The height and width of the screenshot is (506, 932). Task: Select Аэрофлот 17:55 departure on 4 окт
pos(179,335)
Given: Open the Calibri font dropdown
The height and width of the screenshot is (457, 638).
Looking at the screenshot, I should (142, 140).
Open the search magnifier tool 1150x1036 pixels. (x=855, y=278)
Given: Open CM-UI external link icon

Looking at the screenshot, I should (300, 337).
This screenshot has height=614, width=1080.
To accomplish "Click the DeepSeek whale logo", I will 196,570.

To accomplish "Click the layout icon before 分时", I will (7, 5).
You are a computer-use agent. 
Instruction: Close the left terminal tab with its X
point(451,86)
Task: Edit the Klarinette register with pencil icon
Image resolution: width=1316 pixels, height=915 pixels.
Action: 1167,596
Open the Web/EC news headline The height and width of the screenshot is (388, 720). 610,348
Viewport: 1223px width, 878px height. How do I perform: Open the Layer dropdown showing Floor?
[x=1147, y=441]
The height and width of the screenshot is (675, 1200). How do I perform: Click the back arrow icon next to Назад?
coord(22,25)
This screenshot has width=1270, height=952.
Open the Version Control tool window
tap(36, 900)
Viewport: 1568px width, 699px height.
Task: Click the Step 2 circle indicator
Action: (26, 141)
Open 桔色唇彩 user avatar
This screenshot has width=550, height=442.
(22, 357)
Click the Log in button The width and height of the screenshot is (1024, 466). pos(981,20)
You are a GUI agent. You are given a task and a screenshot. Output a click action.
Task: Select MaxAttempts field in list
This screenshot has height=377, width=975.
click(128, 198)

+ + + +

WORK TO BE COMPLETED: Turn every line of the entries above into a numbered list, skipping the blank lines.

TASK RESPONSE:
1. The height and width of the screenshot is (506, 932). Task: Select Аэрофлот 17:55 departure on 4 окт
2. pos(179,335)
3. Given: Open the Calibri font dropdown
4. The height and width of the screenshot is (457, 638).
5. Looking at the screenshot, I should (142, 140).
6. Open the search magnifier tool 1150x1036 pixels. (x=855, y=278)
7. Given: Open CM-UI external link icon
8. Looking at the screenshot, I should (300, 337).
9. This screenshot has height=614, width=1080.
10. To accomplish "Click the DeepSeek whale logo", I will 196,570.
11. To accomplish "Click the layout icon before 分时", I will (7, 5).
12. You are a computer-use agent. 
13. Instruction: Close the left terminal tab with its X
14. point(451,86)
15. Task: Edit the Klarinette register with pencil icon
16. Image resolution: width=1316 pixels, height=915 pixels.
17. Action: 1167,596
18. Open the Web/EC news headline The height and width of the screenshot is (388, 720). 610,348
19. Viewport: 1223px width, 878px height. How do I perform: Open the Layer dropdown showing Floor?
20. [x=1147, y=441]
21. The height and width of the screenshot is (675, 1200). How do I perform: Click the back arrow icon next to Назад?
22. coord(22,25)
23. This screenshot has width=1270, height=952.
24. Open the Version Control tool window
25. tap(36, 900)
26. Viewport: 1568px width, 699px height.
27. Task: Click the Step 2 circle indicator
28. Action: (26, 141)
29. Open 桔色唇彩 user avatar
30. This screenshot has width=550, height=442.
31. (22, 357)
32. Click the Log in button The width and height of the screenshot is (1024, 466). pos(981,20)
33. You are a GUI agent. You are given a task and a screenshot. Output a click action.
34. Task: Select MaxAttempts field in list
35. This screenshot has height=377, width=975.
36. click(128, 198)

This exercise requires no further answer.